Need Someone far beyond good for this problem..

Reactiontime

Prominent
Jul 1, 2017
6
0
510
I have had a problem for over 3 years with this rig. I can't figure it out. I need help of someone with even more knowledge than myself. Many have tried, nobody seems to be able to lead me in the right direction.

My Rig;

MSI 990FXA-GD65 Mobo
16GB Dual Channel (8x2Gb) RAM (CMY32GX3M4A2133C11) (this is where I am still thinking the problem lies, so I will omit more info on this for now)
AMD FX-8350 Stock clock 4.0
EVGA GTX 1080 SC
1xSSD for OS + startup programs
W10 Pro (previously W7 pro in the past, and had the problem on that OS too)
Corsair CX750M PSU
3 other drives for things like home network, media, and business of different variations, although I've ruled them out entirely.

The problem;
I get into games (I'm big on wow and counter strike global offensive). I get to a point where sometimes almost immediately, sometimes after 5 minutes, and sometimes after 4 hours, the games start stuttering. If I do not restart the computer, the stuttering becomes SIGNIFICANTLY worse over a VERY SHORT period of time, so much to the point where I can't move for 10 seconds freely without freezing for an additional 20-60 seconds at a time. (Stutter to be described as complete game freezing, with the audio going into an infinite loop until the system picks back up again) I have had this problem for YEARS!
The problem is not only video game related, but merely occurs faster when I am in them. The problem also occurs when im only simply in windows, but more frequently when browsers are open. Often times if google chrome is open, google chrome will say at the bottom left (waiting for cache). Whenever it says that, the computer is in the middle of freezing. Reliability report shows no problems other than it seeming to point the finger at whatever program was active at the time of the lockup. For instance, reliability report shows that Wow.exe "stopped working" as the summary when the freeze occurs, but if the freeze occurs when I'm in microsoft edge, it points the problem at edge.
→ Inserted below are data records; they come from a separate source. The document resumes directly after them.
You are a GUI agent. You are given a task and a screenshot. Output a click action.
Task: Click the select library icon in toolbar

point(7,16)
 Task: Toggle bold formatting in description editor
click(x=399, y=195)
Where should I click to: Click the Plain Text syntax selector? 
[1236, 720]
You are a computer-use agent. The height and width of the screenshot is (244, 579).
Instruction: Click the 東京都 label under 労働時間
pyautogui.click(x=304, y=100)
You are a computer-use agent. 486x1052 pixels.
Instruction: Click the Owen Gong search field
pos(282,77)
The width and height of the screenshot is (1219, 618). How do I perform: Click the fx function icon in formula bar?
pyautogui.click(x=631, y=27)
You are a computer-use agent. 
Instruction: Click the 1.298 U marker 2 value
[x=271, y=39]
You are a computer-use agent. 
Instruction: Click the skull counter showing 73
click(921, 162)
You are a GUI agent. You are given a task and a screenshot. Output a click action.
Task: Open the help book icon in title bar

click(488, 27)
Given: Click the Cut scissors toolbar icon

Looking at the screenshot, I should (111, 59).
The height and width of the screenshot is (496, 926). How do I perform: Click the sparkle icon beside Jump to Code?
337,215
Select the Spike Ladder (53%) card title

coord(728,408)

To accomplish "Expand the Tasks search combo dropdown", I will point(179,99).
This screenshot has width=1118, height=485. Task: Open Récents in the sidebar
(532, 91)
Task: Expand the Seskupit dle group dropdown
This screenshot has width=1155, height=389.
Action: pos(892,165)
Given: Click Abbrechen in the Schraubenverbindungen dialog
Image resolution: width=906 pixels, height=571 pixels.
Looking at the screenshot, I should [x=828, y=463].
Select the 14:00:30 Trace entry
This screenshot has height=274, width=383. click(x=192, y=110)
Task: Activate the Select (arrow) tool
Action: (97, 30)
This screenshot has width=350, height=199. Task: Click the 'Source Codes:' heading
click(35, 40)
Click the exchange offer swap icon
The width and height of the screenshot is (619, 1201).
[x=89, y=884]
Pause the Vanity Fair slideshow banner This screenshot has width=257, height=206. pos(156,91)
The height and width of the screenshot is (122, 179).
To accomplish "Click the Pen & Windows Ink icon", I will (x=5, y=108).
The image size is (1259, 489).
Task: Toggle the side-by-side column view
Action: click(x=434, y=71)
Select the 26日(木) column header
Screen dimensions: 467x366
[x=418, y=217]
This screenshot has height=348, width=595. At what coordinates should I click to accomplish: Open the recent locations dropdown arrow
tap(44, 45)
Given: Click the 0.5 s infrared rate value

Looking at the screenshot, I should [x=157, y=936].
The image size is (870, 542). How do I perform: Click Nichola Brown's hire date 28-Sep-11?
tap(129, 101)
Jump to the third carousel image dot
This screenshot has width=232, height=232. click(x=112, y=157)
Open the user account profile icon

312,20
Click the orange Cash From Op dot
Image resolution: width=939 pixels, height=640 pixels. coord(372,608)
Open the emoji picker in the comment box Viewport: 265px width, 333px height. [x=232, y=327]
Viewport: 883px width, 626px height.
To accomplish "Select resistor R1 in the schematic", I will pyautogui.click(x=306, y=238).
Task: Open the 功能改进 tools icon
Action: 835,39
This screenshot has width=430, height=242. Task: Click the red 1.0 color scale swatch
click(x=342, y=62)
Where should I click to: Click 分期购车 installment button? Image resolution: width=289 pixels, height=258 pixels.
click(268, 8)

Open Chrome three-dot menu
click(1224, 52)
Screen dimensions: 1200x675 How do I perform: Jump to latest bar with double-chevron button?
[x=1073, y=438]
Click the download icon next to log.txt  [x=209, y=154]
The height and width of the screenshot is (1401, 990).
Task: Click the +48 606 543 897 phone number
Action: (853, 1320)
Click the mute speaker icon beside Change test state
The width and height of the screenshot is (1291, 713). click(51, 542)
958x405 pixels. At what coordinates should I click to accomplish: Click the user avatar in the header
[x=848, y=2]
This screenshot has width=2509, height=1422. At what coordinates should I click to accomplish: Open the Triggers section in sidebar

The programs have no alterations or changes. It occurs even on a brand new fresh install, with no programs other than appropriate drivers


What I have tried;
I have done a clean install of both w7 and w10. Problem remains the same
I have replaced the PSU. Problem persists.
I HAD a 32Gb 4stick setup, but dropped it to 16 with only 2 sticks to remove some load from the IMC. No change.
I have upped the ram voltage to the maximum safe zone to try to increase stability (1.65). Problem Persists.
I have tried using only 1 stick of ram at a time, resulting in the same thing for 6 different sticks, including sticks that are known to be running properly in my wifes computer with her A10CPU setup.
I used to have 2xGTX460's in SLI. The problem existed with those video cards when I only had 1 and 2 cards running.
I have tried changing the PCIE slot the GPU's reside in. Problem persists.
I have tried using only 1 stick at a time, including a stick of ram that is known good from my wife's computer, that is NOT the same brand or setup that she runs with her A10 processor and still had the problem.
I have turned off all the power saving options within the bios
I have turned off AMD Turbo Core technology to prevent the multiplier from throttling.
I have tried putting a little more voltage to the Vcore to increase stability.
I have tried all current, beta, and rolled back versions of drivers.
I have updated my bios to the latest verison per MSI's website. The problem existed even with older versions of the bios.
I have tried changing power profiles to support maximum performance across the board, and even at one point thought I had the problem pin-pointed to cores parking at inappropriate times and causing load to be redistributed improperly. To combat this, I used a software called ParkControl, but it didn't seem to bode any stability changes, but a slight performance increase when the machine actually wasn't freezing.
I have tried rolling the multiplier to result in a clock speed of 3.6 instead of 4.0. This seemed to make a very slight change, but the end game was the same.
I have ACTIVELY and AGGRESSIVELY monitored the temps of my CPU, GPU, and MOBO, all of which stay in a completely acceptable range both at idle and under load (under 50C)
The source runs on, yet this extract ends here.